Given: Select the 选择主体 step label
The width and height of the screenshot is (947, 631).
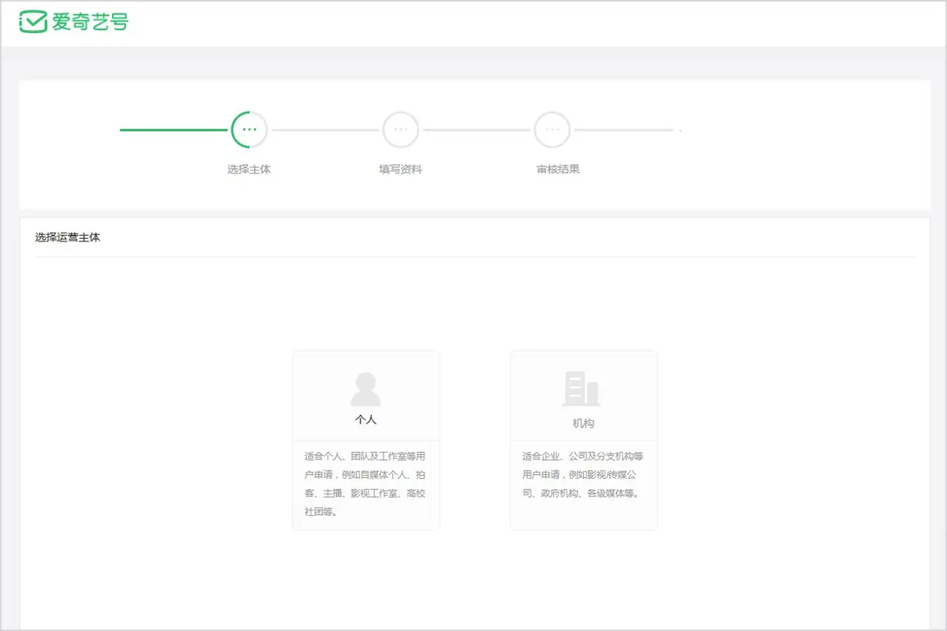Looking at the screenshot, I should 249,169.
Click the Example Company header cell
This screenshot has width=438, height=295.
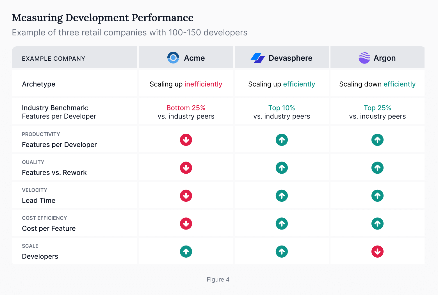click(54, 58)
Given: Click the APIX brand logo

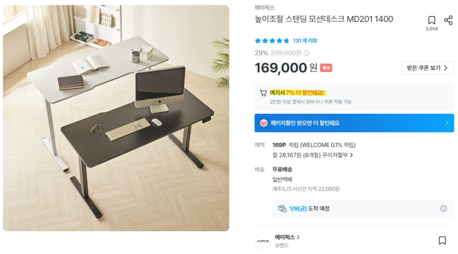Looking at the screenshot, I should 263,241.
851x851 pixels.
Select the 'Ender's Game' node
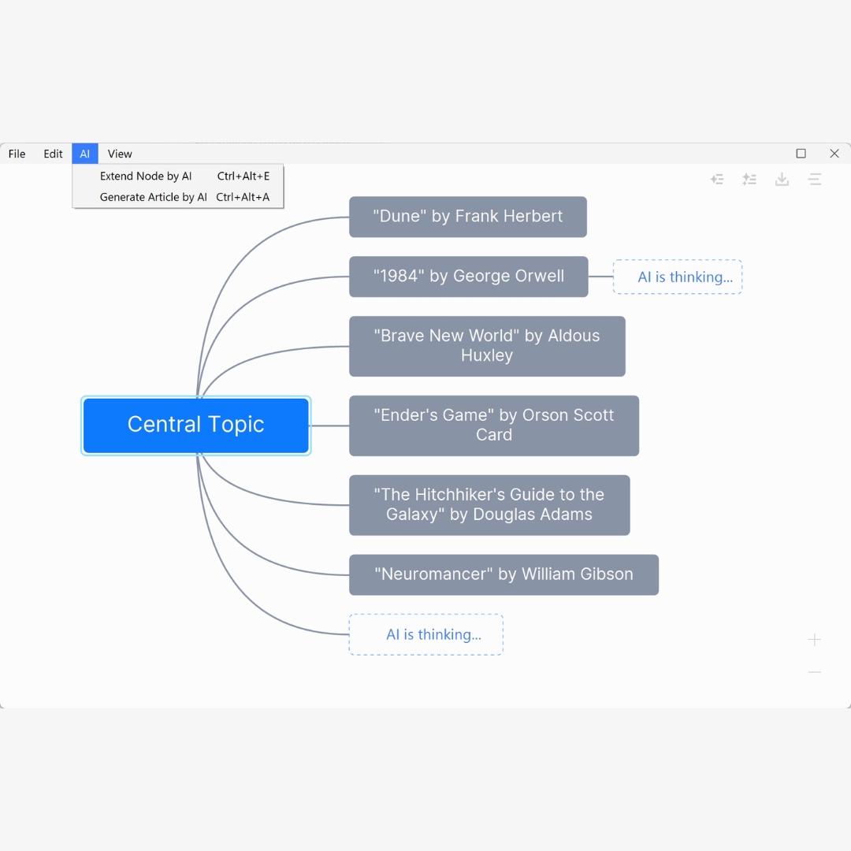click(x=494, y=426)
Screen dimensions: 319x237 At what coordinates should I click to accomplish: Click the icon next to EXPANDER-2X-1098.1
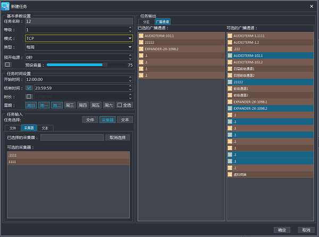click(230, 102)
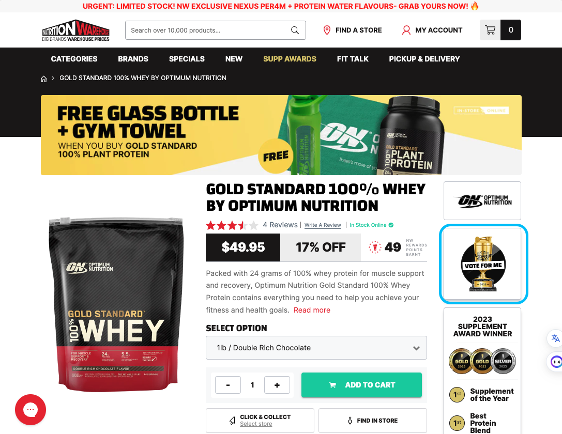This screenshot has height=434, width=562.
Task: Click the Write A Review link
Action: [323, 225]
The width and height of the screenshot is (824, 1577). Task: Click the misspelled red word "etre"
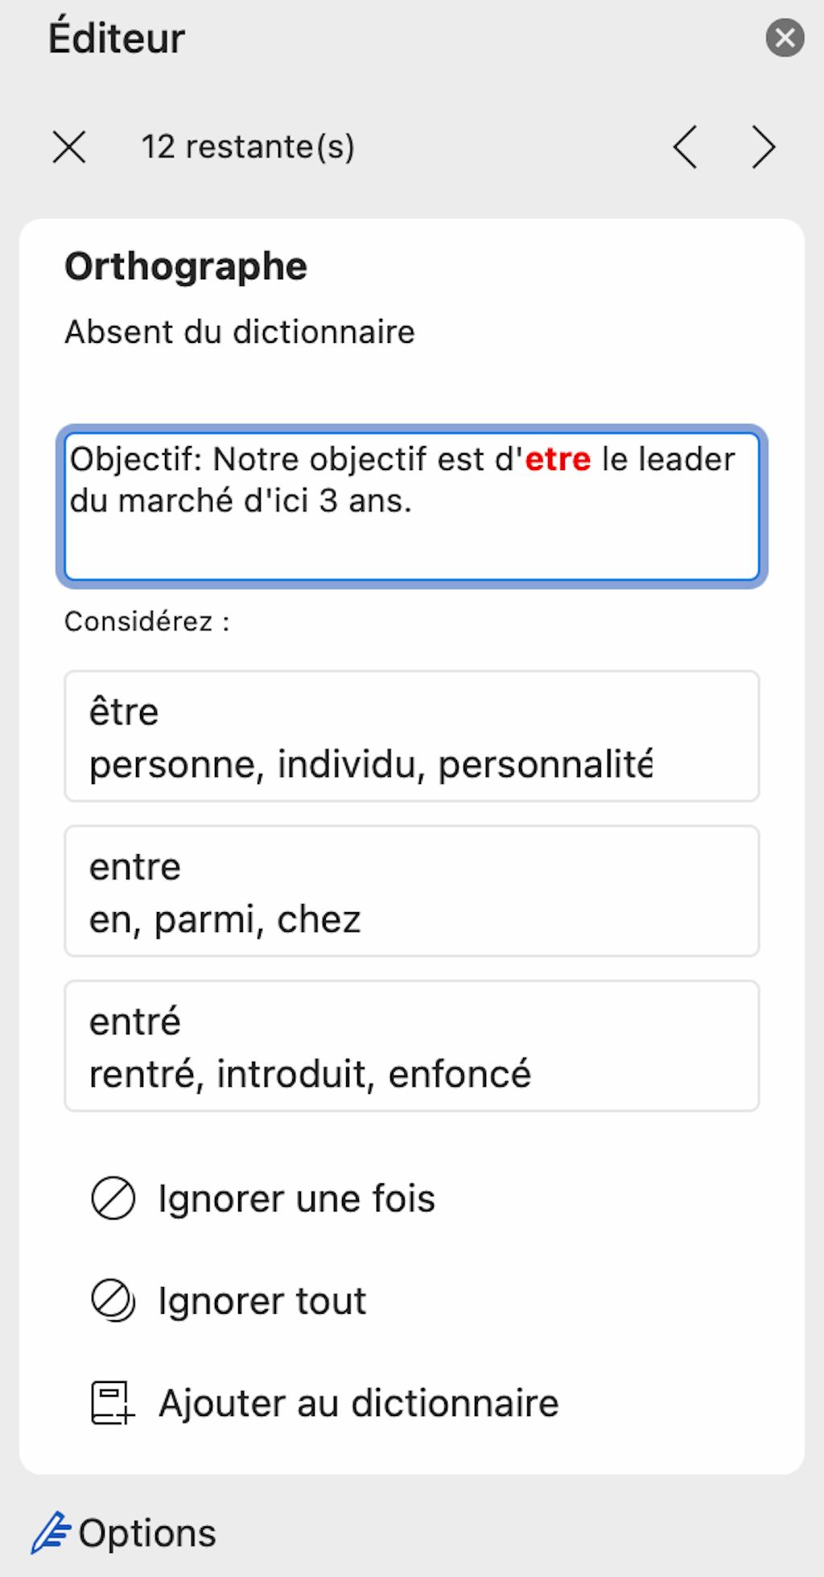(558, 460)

......

- [Instructions for the task]: Your answer must be an exact copy of the records, with no pictures in it.

- [Task solution]:
Given: Select the 选择主体 step label
The width and height of the screenshot is (947, 631).
Looking at the screenshot, I should 249,169.
Click the Example Company header cell
This screenshot has width=438, height=295.
click(54, 58)
Given: Click the APIX brand logo

Looking at the screenshot, I should 263,241.
851x851 pixels.
Select the 'Ender's Game' node
click(x=494, y=426)
Screen dimensions: 319x237 At what coordinates should I click to accomplish: Click the icon next to EXPANDER-2X-1098.1
click(230, 102)
This screenshot has height=434, width=562.
Task: Click the Write A Review link
Action: [323, 225]
The width and height of the screenshot is (824, 1577). Task: Click the misspelled red word "etre"
(558, 460)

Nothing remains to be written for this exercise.